Starr references the national industry statistic that most restaurants operate on a 4 to 6 percent margin, with most of the money coming in going to cover the increasingly high cost of goods, labor and rent. So for every $100 table check, a restaurant is only making $4 to $6 after its bills are paid.

Starr says many places are now operating at a net loss.

"At a place like David's, we have over 5,000 square feet and can [normally] seat over 200 people," he says. "And god bless the public — they say 'You're still doing takeout, you must still be doing good,' but if I was doing that I could get away with what Chad is doing at High Tide," which has a counter-service model.

The pandemic has also hit downtown restaurants harder than others.

"Conversely, neighborhood businesses on the lower South Hill, Northside and Valley, they've actually seen an uptick," Starr says. "A lot of people, now that their offices are their homes, are they going to hop in their car and drive downtown to grab a beer and quick bite?"

The answer is not likely.

The most pressing question, though, is how can restaurants of any size and location make it through the winter if outdoor patio seating is not an option.
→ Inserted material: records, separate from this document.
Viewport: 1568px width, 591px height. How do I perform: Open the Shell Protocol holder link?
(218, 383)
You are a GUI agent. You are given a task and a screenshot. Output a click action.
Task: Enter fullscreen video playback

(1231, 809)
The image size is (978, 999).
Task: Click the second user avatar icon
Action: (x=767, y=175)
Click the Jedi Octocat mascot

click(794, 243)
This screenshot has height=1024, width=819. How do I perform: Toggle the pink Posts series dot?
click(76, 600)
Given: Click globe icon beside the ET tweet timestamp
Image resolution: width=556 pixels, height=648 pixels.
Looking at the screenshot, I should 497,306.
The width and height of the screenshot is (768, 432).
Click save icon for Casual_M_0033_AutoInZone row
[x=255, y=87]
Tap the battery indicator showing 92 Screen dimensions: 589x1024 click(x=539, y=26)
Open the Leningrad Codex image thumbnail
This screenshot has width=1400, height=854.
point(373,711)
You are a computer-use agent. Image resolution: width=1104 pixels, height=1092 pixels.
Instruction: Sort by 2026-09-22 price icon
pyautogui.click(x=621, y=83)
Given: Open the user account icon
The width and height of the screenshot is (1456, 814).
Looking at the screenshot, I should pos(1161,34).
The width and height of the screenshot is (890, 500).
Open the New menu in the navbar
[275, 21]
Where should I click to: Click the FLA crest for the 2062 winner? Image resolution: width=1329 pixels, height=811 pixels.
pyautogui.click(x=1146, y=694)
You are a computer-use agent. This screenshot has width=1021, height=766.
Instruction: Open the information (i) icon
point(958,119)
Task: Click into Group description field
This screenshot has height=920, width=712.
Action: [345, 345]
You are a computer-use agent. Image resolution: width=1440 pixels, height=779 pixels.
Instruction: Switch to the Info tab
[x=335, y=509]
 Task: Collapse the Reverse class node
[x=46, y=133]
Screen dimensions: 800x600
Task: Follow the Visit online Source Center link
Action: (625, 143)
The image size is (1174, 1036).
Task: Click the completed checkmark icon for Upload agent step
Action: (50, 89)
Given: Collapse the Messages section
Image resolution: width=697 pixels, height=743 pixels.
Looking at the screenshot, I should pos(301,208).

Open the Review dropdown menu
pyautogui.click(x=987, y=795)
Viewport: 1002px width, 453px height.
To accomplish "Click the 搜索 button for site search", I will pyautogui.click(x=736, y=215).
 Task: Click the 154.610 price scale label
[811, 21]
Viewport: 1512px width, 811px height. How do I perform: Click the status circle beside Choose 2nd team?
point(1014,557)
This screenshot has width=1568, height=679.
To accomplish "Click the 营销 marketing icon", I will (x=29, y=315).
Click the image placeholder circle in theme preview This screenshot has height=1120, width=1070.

Heated tents and transparent geodesic domes may work for some, but such options are also highly cost-prohibitive for businesses already inching toward the red.

"I don't know how practical that is for our area," Starr says. "I have a big huge circus tent I could put on our deck, but I just don't know that I could make that work or that the public would respond well to that."

The easiest answer to this problem, he says, may simply be maxing out what indoor seating places do have as much as possible — "putting butts in seats," one of the coalition's unofficial taglines — throughout the cold season, while the world awaits the pandemic's end.

"The reason why we even discussed creating the Spokane Hospitality Coalition is that business owners have really big challenges ahead," White says. "So how do we turn a negative situation we have little control over, where we're also being told how to operate our business, into a positive one? How do we come together and bring attention to the situation to work together to bring business through our doors?" ♦

Inlander staff writer Samantha Wohlfeil contributed reporting.